**ACTION ITEM**: Where a line of the records contains the word "screenshot", show that line.

*** Block opens ***

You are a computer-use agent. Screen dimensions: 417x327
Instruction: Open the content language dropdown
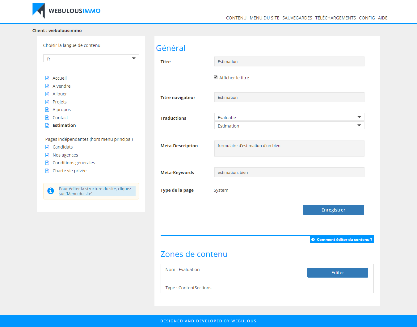(x=91, y=58)
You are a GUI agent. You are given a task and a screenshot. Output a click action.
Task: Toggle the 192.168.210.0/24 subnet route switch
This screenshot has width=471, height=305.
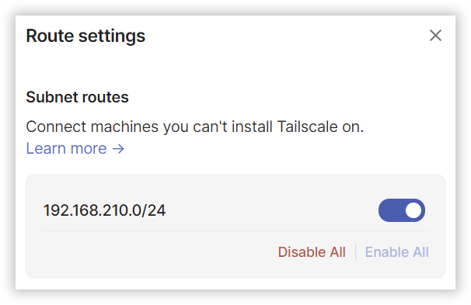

*** Block closes ***

**OUTPUT OF THE TASK**:
You are a GUI agent. You are given a task and a screenshot. Output a click action.
This screenshot has width=471, height=305.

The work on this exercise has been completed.